In a Wilson Center interview, journalist Molly O’Toole explored how global migration patterns are transforming due to U.S. policies, economic conditions, and environmental crises. That is the overarching subject of O’Toole’s forthcoming book The Route, which traces migration from Brazil to the U.S.-Mexico border. “It’s very difficult to think of a policy that the U.S. could conceive of that could stop people who are willing to die in order to make it,” she pointed out.
Andrew Selee and Doris Meissner of the Migration Policy Institute authored an analysis discerning the outlines of “a new architecture for managing migration” emerging from the Biden administration’s combination of legal migration pathways, increased regional cooperation, and tightened asylum access at the border.
The Mexican-born population in the United States “shrank by more than 1 million people from its peak of 11.7 million in 2010 to 10.7 million in 2022 but has started growing again,” informed the Migration Policy Institute. “As of 2023, 10.9 million U.S. residents were immigrants from Mexico.” MPI estimated that, of the 11.3 million unauthorized immigrants in the United States in mid-2022, 5.1 million (45 percent) were from Mexico.
In Guatemala, elements of the Public Prosecutor’s Office—a separate branch of government whose leadership, unlike elected President Bernardo Arévalo, faces U.S. sanctions for corruption— raided five facilities run by the charity Save the Children.
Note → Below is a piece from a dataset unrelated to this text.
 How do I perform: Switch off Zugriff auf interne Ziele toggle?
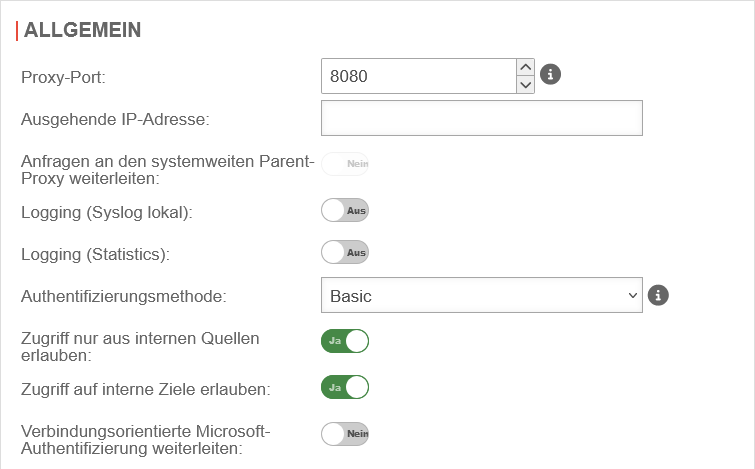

The prosecutors allege that the charity may be involved in trafficking unaccompanied migrant children. Hinting at a larger political agenda, the prosecutor’s office has asked the Texas state attorney general, Ken Paxton (R), to collaborate in its investigation of alleged trafficking of Guatemalan children at the U.S. border. Paxton has been on a legal offensive against Texas charities that assist recently arrived migrants. “We reaffirm that we have never facilitated any transfer of children or adolescents out of Guatemala,” Save the Children, which has operated in Guatemala for over 40 years, told Agénce France Presse.
Texas Gov. Greg Abbott (R) is asking the state’s legislature for an additional $2.88 billion to fund the state government’s border security crackdown, known as “Operation Lone Star.” The Dallas Morning News pointed out that this is “the largest ask in the Republican governor’s appropriations request for the 2026-27 budget cycle.” Operation Lone Star has already cost $11 billion since 2021; Border Patrol migrant apprehensions have not declined faster in Texas than they have in Arizona, which has no similar crackdown.
At a September 30 meeting of the Texas House Committee on State Affairs, Texas Public Radioreported, a court administration official revealed that U.S. citizens were 72 percent of those accused of smuggling immigrants in the state between May 2023 and April 2024. Less than 10 percent were from Mexico.
InSight Crime and Pirate Wire Services published analyses contending that the threat of the “Tren de Aragua,” a gang that emerged from Venezuela’s prisons and has the attention of U.S. law enforcement, is exaggerated. “Their reputation far exceeds their capabilities,” wrote Colombia-based reporter Joshua Collins at PWS. “The gang’s reputation appears to have grown more quickly than its actual presence in the U.S.,” concluded InSight Crime’s Venezuela Investigative Unit.
A “ caravan” of migrants that departed Mexico’s southern border zone city of Tapachula, Chiapas over the weekend now numbers about 1,000 people and has walked about 45 miles. A woman from Venezuela told Milenio that her family “decided to leave Tapachula due to a lack of employment and opportunities, and in addition to the delay in the response from CBP One, they are forced to remain stranded at the southern border of Mexico.”